Sağlanan Metin ::
-*-*-

Komşumuz Taliban / 1 • Taziye

Taliban’a benzetilmekten gocunmak yerine, ne kadar benzediklerine dikkat çekerek meşrulaşacaklarını düşünen birilerinin rejimi.

ÜMİT KIVANÇ

11.08.2022

Türkiye Cumhuriyeti devleti ile Suriye’nin İdlib vilayetine hakim Heyet Tahrir el-Şam örgütü arasındaki ilişki birdenbire kuruldu. Moskova ve Tahran’la anlaşan Ankara, “İdlib’i teröristlerden temizleme”yi taahhüt etmişti. Bu “temizlik”in nasıl yapılabileceğini kimse kestiremiyordu, çünkü bunun tek yolu bu örgütlerin denetlediği alanları ve silahlarını ellerinden almak, onları dağıtmaktı. Ve böyle bir yola adım atmak, Türk Silahlı Kuvvetleri’nin, çok da kayıplar vererek, on binlerce cihatçıyla uzun bir savaşa girmesi anlamına geldiği gibi, Ankara’nın, hem Şam yönetimine hem de YPG ağırlıklı Suriye Demokratik Güçleri’ne (SDG) karşı güçlendirmeye çalıştığı silahlı muhalefeti bizzat ezmesi, dağıtması demekti.

-*-*-

Sağlanan Malzeme ::
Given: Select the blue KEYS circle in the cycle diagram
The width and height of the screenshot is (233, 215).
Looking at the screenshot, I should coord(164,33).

-*-*-

Tamamlanacak Görevler ::
1/ "Komşumuz Taliban" başlıklı yazıda "Taliban’a benzetilmekten gocunmak" ifadesinden "ezmesi, dağıtması demekti." ifadesine kadar uzanan bölümü hiçbir değişiklik yapmadan yineleyiniz.
2/ "Komşumuz Taliban" başlıklı yazıya göre Ankara, Moskova ve Tahran'la anlaşarak neyi taahhüt etmişti?
3/ "Komşumuz Taliban" başlıklı yazıyı son cümlesinden sonra devam ettiriniz.

Yazılı Yanıtlar ::
1/
Taliban’a benzetilmekten gocunmak yerine, ne kadar benzediklerine dikkat çekerek meşrulaşacaklarını düşünen birilerinin rejimi.

ÜMİT KIVANÇ

11.08.2022

Türkiye Cumhuriyeti devleti ile Suriye’nin İdlib vilayetine hakim Heyet Tahrir el-Şam örgütü arasındaki ilişki birdenbire kuruldu. Moskova ve Tahran’la anlaşan Ankara, “İdlib’i teröristlerden temizleme”yi taahhüt etmişti. Bu “temizlik”in nasıl yapılabileceğini kimse kestiremiyordu, çünkü bunun tek yolu bu örgütlerin denetlediği alanları ve silahlarını ellerinden almak, onları dağıtmaktı. Ve böyle bir yola adım atmak, Türk Silahlı Kuvvetleri’nin, çok da kayıplar vererek, on binlerce cihatçıyla uzun bir savaşa girmesi anlamına geldiği gibi, Ankara’nın, hem Şam yönetimine hem de YPG ağırlıklı Suriye Demokratik Güçleri’ne (SDG) karşı güçlendirmeye çalıştığı silahlı muhalefeti bizzat ezmesi, dağıtması demekti.

2/ İdlib'i teröristlerden temizlemeyi.

3/
Ancak işte birdenbire, askerî ve sivil TC yetkililerinin zırhlı araçlarla sınırı geçip HTŞ’cilerin kılavuzluğunda ve eskortluğunda İdlib’de dolaşmaya başladığı görüldü. Askerî mevziler kurmak için yer seçiyorlardı. Ardından, upuzun askerî konvoylar peyderpey Türkiye’den Suriye’ye geçmeye başladı. Muazzam yığınak yapıldı, cihatçıların elindeki bölgeyi Suriye ordusu taarruzundan korumak üzere mevziler kuruldu. Oysa Ankara’nın İdlib’de “temizlik” sorumluluğunu üstlendiği Astana toplantısına, TC’nin söz geçirebildiği 14 silahlı örgütten temsilciler katılmış, HTŞ katılmadığı gibi, katılanları da şiddetle eleştirmiş, hatta bazılarına saldırmıştı.

 

2017 yılı boyunca Kazakistan’ın başkenti Astana’da sürdürülen toplantıların ardından, 2018 Eylül’ünde Soçi’de (Rusya) Vladimir Putin ile Tayyip Erdoğan arasında varılan anlaşma, “İdlib’i teröristlerden arındırma” taahhüdü karşılığında Türkiye’nin bölgeye girip asker yerleştirmesini öngörüyordu. Şam için hayatî önemdeki bir otoyolun etrafında güvenlikli şerit oluşturulacak, Türkiye ile Rusya güçleri burayı emniyete alacaktı, vs.. Herkes vilayetteki binlerce silahlı cihatçının ne tepki göstereceğini merak ediyordu.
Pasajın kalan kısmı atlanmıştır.